Physiological Response Patterns During Social Interaction to Predict Internalizing Symptoms in Children with Autism Spectrum Disorder
Muscatello, Rachael Anne
Autism spectrum disorder (ASD) is characterized by persistent deficits in social communication and interaction. Many individuals with ASD experience significant psychological and physiological stress during peer interactions. Heightened reactivity of the hypothalamic-pituitary-adrenal (HPA) axis and autonomic nervous system (ANS) may contribute to social withdrawal and eventual development of anxiety and depression. Yet minimal research has been devoted to the interactions between the HPA axis and ANS, and the extent to which unique physiological profiles define behavioral and psychological well-being in youth with ASD. The current study examined HPA axis and ANS arousal in children with ASD and typical development before and during a friendly social interaction. Physiological profiles were compared with social behavior and internalizing symptoms to define the extent to which these symptoms overlap to affect overall psychological well-being. Participants ages 10-13 years with ASD (n=50) or typical development (n=50) underwent a friendly social interaction paradigm with a novel peer, during which noninvasive measures of HPA axis (cortisol) and ANS functioning (heart rate variability) were collected. Operationalized social behaviors were observed during interactions, and participants’ internalizing symptoms were reported by parent- and self-report. Statistical models included comparison of means (ANOVA, nonparametric tests), linear regression, and linear mixed modeling. Youth with ASD demonstrated persistent elevation in HPA reactivity during the social protocol, as well as a lack of adaptive autonomic flexibility throughout the interaction.
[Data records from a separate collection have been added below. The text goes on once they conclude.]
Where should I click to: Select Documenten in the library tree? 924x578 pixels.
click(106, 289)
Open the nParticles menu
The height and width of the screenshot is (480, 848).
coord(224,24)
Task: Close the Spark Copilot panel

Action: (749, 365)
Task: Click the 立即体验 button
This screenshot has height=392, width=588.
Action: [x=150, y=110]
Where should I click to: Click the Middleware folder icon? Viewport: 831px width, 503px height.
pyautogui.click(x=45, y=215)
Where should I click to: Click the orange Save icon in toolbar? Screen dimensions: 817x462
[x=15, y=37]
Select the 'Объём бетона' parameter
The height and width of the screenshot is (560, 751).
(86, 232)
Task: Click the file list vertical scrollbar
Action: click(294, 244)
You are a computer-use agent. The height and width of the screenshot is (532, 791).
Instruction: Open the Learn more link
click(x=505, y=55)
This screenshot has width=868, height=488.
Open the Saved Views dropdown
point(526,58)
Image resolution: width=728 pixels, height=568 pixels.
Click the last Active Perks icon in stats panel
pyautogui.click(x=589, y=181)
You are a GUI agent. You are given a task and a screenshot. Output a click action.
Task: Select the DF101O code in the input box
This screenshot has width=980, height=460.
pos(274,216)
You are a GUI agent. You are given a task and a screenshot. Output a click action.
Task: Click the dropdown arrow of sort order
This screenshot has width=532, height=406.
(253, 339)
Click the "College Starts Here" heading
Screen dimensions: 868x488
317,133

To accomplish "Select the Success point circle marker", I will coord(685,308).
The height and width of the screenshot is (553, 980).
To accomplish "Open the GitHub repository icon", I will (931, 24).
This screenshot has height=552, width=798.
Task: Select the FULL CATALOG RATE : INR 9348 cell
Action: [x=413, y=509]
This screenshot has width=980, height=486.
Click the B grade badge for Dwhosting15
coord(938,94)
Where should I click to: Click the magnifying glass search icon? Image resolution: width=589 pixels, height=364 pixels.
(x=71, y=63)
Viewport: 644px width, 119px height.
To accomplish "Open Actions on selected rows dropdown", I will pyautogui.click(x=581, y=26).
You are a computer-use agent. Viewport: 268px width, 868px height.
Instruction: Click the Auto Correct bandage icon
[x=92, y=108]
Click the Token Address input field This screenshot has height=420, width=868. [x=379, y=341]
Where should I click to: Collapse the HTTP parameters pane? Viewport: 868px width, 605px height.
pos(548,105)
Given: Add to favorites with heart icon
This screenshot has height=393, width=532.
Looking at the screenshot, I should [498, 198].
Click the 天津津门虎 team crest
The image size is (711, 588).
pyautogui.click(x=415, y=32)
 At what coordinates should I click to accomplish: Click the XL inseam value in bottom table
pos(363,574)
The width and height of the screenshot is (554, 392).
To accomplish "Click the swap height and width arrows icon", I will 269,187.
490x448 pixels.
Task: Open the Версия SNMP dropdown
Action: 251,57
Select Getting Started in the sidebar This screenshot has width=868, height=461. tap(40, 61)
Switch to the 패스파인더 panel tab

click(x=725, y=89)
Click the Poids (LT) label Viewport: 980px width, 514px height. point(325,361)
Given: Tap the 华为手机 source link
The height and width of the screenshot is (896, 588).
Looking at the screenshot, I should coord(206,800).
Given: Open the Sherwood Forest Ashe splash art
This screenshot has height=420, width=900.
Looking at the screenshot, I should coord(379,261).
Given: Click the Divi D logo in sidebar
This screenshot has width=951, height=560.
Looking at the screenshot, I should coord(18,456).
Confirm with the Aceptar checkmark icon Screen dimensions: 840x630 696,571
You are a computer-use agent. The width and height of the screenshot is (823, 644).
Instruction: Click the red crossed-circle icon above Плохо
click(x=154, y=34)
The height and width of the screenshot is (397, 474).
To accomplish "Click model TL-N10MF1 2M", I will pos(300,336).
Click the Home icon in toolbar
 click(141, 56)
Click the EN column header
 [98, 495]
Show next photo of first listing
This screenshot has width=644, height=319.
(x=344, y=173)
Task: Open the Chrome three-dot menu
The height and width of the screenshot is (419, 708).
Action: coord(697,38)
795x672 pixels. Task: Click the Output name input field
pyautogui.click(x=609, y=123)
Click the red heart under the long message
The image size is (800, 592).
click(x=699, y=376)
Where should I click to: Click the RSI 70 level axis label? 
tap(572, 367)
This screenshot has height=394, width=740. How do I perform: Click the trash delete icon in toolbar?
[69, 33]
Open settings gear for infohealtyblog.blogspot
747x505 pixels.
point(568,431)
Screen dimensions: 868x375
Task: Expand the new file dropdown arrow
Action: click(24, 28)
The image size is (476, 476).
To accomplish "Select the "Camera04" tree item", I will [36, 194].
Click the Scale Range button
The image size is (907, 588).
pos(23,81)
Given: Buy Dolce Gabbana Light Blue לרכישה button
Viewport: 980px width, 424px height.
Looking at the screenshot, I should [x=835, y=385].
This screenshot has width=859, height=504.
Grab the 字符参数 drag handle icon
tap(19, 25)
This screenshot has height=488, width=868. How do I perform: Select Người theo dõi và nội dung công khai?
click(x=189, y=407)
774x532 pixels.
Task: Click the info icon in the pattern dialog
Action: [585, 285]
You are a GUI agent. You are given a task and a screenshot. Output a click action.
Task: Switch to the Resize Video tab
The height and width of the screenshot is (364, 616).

Imbalanced autonomic states, especially those favoring heightened arousal, were further associated with elevated symptoms of depression in the ASD youth. Children with ASD were significantly less engaged in the social conversation and had a harder time maintaining involvement and rapport with the other peer. Our findings support an interconnected network between social symptoms and experience, physiological functioning, and internalizing symptoms, thereby emphasizing the importance of monitoring social communicative skills and biobehavioral responses throughout development in order to efficiently identify risks and intervene to protect psychological health.